== WHAT THE TASK REQUIRES ==
Find each line in the material below that contains the string "This" and copy those lines. Case must match.
____ MATERIAL
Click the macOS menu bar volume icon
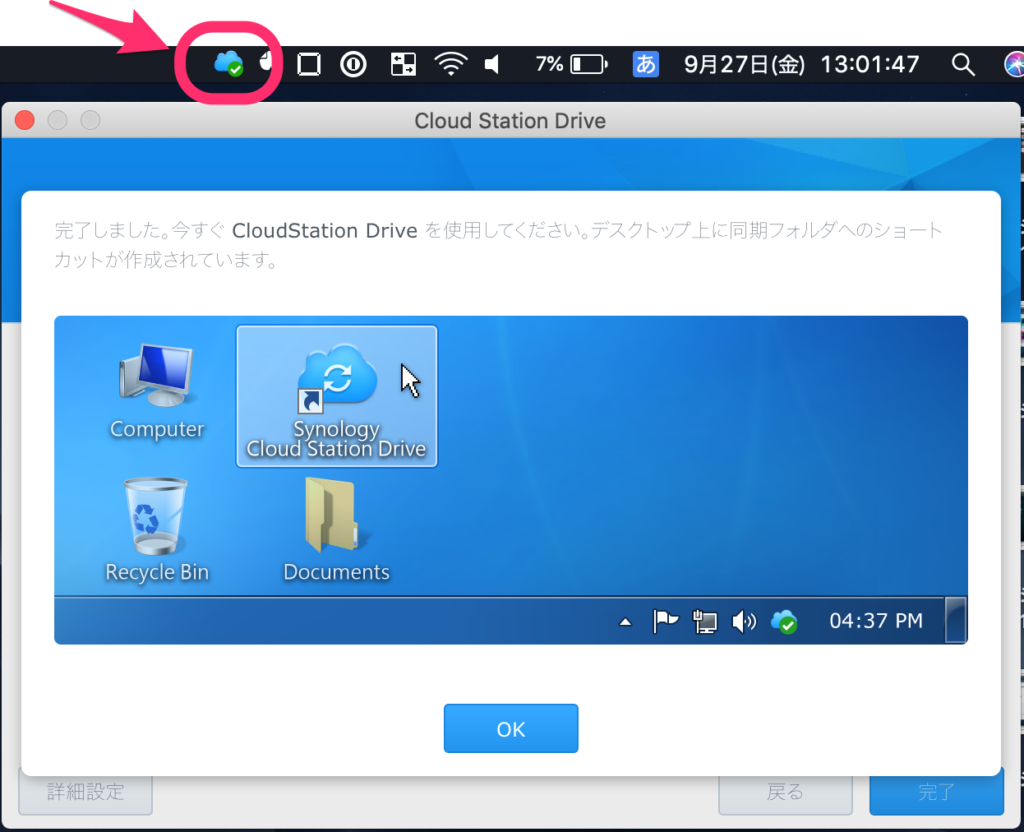 point(492,65)
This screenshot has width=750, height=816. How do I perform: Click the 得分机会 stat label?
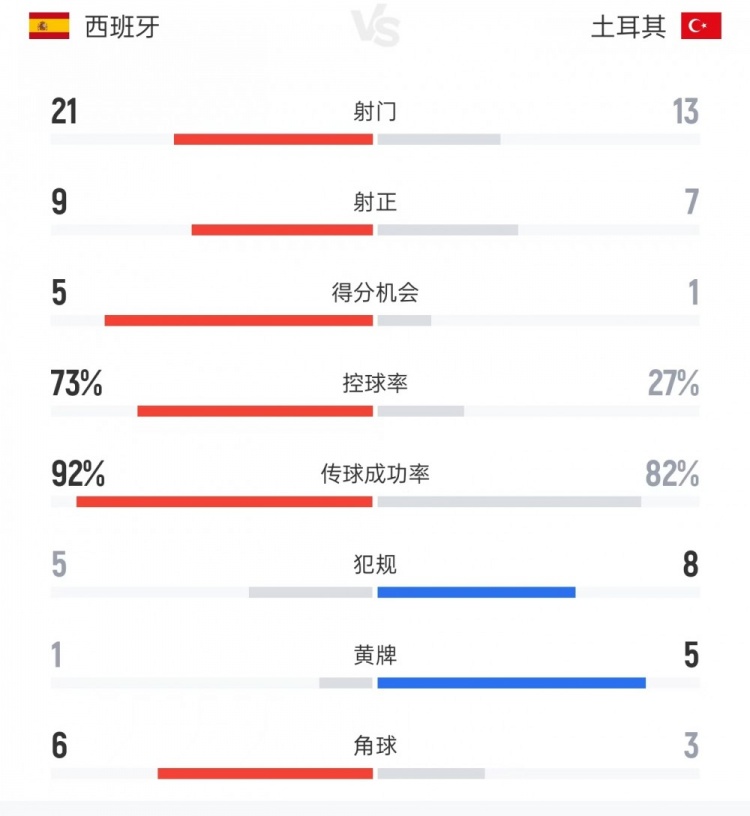tap(375, 293)
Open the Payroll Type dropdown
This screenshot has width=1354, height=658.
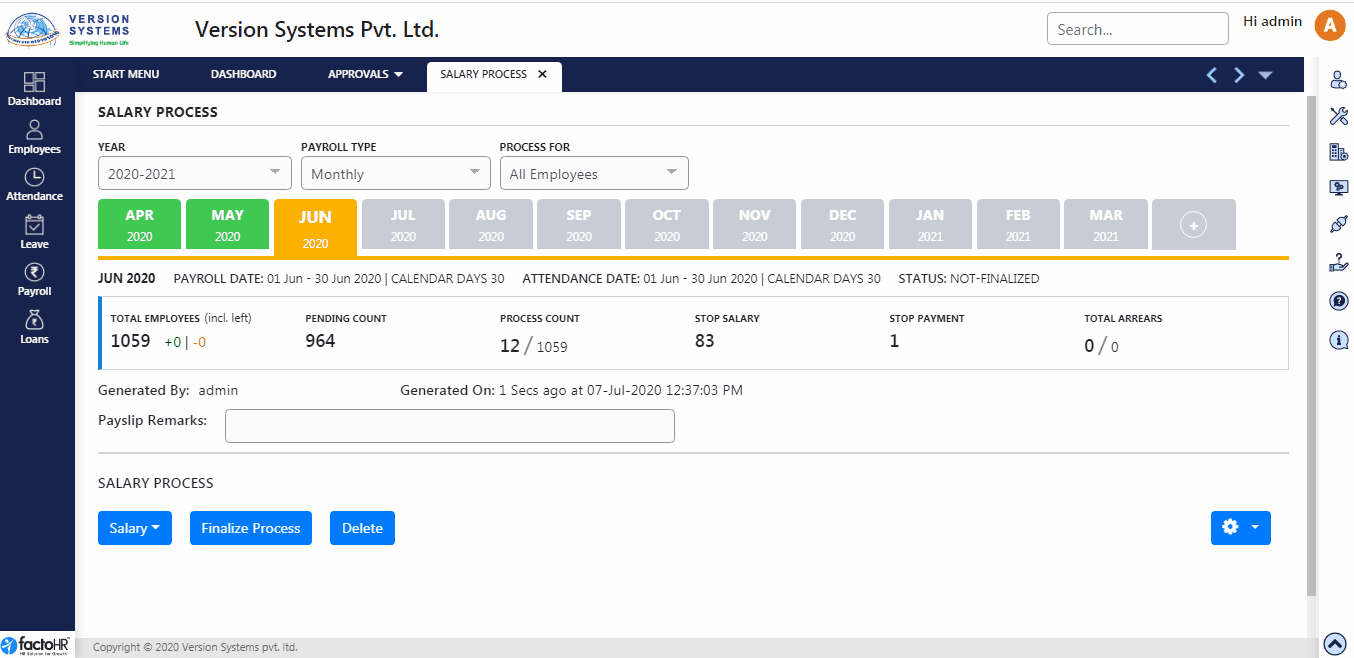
________
== REPLY TO THE TASK ==
This screenshot has width=750, height=816. How do I perform: Click the 得分机会 stat label?
This screenshot has width=1354, height=658.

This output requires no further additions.